Serving Northern St. Louis County, Minnesota

Funding rural broadband

It should be an opportunity for bipartisan agreement

Posted

House Republicans’ plan to slash $30 million in grants that would expand broadband Internet access to underserved areas in Minnesota will curtail rural opportunities to attract new jobs, aid emergency services and offer better online access to schools.

It’s also a surprising move after Republicans, who gained seats in rural districts in the 2014 election cycle, said taking care of rural Minnesota’s needs would be a priority this session.

Republicans complain about the high cost of installing Internet lines in low-density areas and argue for cheaper alternatives — such as wireless or satellite Internet.

It’s a legitimate point, but both wireless and satellite options face obstacles, including landscapes dotted with forests that block signals.

At the same time, just having fiber available to a community isn’t enough. Although area schools have benefitted from the Northeast Service Cooperative’s Middle Mile Fiber Project, few businesses have linked into the line. The cost of adding a spur to gain access to the line and the monthly fees to obtain the service are just too high for many of the businesses that could benefit from the service.

That’s why the program to extend high-speed Internet to rural communities needs to be reformed. In addition to providing access, the state should invest money in making high-speed Internet more affordable. That’s not as great an issue in more heavily populated communities in metro Minnesota, where a large customer base and more competition from service providers often results in lower rates.

There’s little doubt that access to high-speed Internet is essential to rural Minnesota’s economic health. Dan Dorman, executive director of the Coalition of Greater Minnesota Cities, said as much in a statement he released after Republicans announced their plan to chop the broadband grants from the budget.

“In meeting with business and community leaders across the state, I hear over and over again about the dire need for better broadband in Greater Minnesota,” said Dorman. “High-speed Internet service is not a luxury. It is an absolute necessity for job and business growth.”

That message grew more urgent with the news that Minntac would be laying off 700 workers, emphasizing the need for northeastern Minnesota to diversify its economy by attracting new industry that pays wages that can support a family.

Location has often been a stumbling block in drawing new industry to the region, but that’s not an issue with Internet-based services.

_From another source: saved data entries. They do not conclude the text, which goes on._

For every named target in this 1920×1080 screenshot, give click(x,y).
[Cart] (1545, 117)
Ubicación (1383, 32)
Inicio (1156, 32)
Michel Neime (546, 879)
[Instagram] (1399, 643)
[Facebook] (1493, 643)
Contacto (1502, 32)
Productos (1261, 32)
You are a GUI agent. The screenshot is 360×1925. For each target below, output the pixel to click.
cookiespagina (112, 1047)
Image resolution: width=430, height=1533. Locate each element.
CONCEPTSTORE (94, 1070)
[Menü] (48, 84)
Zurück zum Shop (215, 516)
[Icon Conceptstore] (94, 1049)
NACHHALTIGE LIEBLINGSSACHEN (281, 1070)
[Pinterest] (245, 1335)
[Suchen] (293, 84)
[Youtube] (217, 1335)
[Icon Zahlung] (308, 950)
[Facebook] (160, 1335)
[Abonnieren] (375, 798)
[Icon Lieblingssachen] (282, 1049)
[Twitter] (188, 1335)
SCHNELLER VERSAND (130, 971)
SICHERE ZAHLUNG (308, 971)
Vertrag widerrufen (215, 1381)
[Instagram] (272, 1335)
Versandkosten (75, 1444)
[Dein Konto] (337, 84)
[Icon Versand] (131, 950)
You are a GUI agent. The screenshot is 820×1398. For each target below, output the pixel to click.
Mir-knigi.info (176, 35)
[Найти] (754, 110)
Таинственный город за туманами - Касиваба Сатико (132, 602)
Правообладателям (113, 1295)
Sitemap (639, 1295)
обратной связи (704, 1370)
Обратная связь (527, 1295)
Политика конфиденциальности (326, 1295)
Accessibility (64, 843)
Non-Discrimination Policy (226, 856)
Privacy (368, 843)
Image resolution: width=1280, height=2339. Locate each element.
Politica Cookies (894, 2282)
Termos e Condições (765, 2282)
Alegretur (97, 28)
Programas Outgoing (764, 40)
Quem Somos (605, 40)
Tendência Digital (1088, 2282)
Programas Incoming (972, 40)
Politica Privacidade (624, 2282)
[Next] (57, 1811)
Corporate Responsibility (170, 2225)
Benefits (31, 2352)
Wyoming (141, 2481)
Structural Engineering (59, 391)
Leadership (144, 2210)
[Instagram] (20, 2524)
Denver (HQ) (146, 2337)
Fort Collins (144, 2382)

In addition, the colder climate up north could actually be an advantage. Big Internet-based industries generate a lot of heat on their servers and keeping them cool could be less expensive in northern Minnesota.

But just running fiber into or near communities hasn’t produced a lot of jobs. That’s because making the service easily available and affordable — a big piece of the puzzle — hasn’t been included.

At a time when the state is in better shape financially with a healthy budget surplus, now may be the time to reconsider the Border-To-Border Broadband Development Grant Program. Let’s not just make broadband available, let’s also make it affordable. That will ensure the state’s investment will pay dividends in the form of jobs and new opportunities for rural Minnesotans.